Dataset extract section start
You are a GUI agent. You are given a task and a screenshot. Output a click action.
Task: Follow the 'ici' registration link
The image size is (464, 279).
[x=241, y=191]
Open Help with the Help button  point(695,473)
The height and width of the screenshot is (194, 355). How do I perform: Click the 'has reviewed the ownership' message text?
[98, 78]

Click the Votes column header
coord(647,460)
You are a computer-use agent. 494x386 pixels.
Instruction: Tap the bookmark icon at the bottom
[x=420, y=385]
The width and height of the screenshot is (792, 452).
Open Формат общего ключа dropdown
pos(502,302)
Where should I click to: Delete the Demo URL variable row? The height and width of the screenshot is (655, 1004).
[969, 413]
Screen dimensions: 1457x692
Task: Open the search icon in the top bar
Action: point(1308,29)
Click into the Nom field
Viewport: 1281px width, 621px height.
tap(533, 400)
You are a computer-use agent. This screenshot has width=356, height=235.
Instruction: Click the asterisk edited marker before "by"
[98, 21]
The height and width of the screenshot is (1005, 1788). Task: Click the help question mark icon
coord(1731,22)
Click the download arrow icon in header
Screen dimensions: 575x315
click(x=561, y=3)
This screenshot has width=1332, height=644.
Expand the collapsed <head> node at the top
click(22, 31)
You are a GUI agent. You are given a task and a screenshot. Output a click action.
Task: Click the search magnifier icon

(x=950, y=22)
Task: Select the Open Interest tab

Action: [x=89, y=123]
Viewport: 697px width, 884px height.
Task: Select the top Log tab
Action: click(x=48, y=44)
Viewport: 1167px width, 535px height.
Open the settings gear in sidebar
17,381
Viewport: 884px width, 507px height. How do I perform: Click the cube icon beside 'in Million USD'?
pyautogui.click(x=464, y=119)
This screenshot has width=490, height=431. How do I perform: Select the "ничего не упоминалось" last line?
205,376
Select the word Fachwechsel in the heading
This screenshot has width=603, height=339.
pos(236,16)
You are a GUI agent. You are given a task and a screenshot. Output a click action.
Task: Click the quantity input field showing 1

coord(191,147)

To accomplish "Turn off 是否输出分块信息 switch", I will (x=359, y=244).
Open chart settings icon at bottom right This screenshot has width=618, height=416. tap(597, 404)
Dataset extract section end
» **Exercise aim**:
Output the listing once more. Leave each word as it stands.

» **Answer for this exercise**:
You are a GUI agent. You are given a task and a screenshot. Output a click action.
Task: Follow the 'ici' registration link
The image size is (464, 279).
[x=241, y=191]
Open Help with the Help button  point(695,473)
The height and width of the screenshot is (194, 355). How do I perform: Click the 'has reviewed the ownership' message text?
[98, 78]

Click the Votes column header
coord(647,460)
You are a computer-use agent. 494x386 pixels.
Instruction: Tap the bookmark icon at the bottom
[x=420, y=385]
The width and height of the screenshot is (792, 452).
Open Формат общего ключа dropdown
pos(502,302)
Where should I click to: Delete the Demo URL variable row? The height and width of the screenshot is (655, 1004).
[969, 413]
Screen dimensions: 1457x692
Task: Open the search icon in the top bar
Action: point(1308,29)
Click into the Nom field
Viewport: 1281px width, 621px height.
tap(533, 400)
You are a computer-use agent. This screenshot has width=356, height=235.
Instruction: Click the asterisk edited marker before "by"
[98, 21]
The height and width of the screenshot is (1005, 1788). Task: Click the help question mark icon
coord(1731,22)
Click the download arrow icon in header
Screen dimensions: 575x315
click(x=561, y=3)
This screenshot has width=1332, height=644.
Expand the collapsed <head> node at the top
click(22, 31)
You are a GUI agent. You are given a task and a screenshot. Output a click action.
Task: Click the search magnifier icon

(x=950, y=22)
Task: Select the Open Interest tab

Action: [x=89, y=123]
Viewport: 697px width, 884px height.
Task: Select the top Log tab
Action: click(x=48, y=44)
Viewport: 1167px width, 535px height.
Open the settings gear in sidebar
17,381
Viewport: 884px width, 507px height. How do I perform: Click the cube icon beside 'in Million USD'?
pyautogui.click(x=464, y=119)
This screenshot has width=490, height=431. How do I perform: Select the "ничего не упоминалось" last line?
205,376
Select the word Fachwechsel in the heading
This screenshot has width=603, height=339.
pos(236,16)
You are a GUI agent. You are given a task and a screenshot. Output a click action.
Task: Click the quantity input field showing 1

coord(191,147)

To accomplish "Turn off 是否输出分块信息 switch", I will (x=359, y=244).
Open chart settings icon at bottom right This screenshot has width=618, height=416. tap(597, 404)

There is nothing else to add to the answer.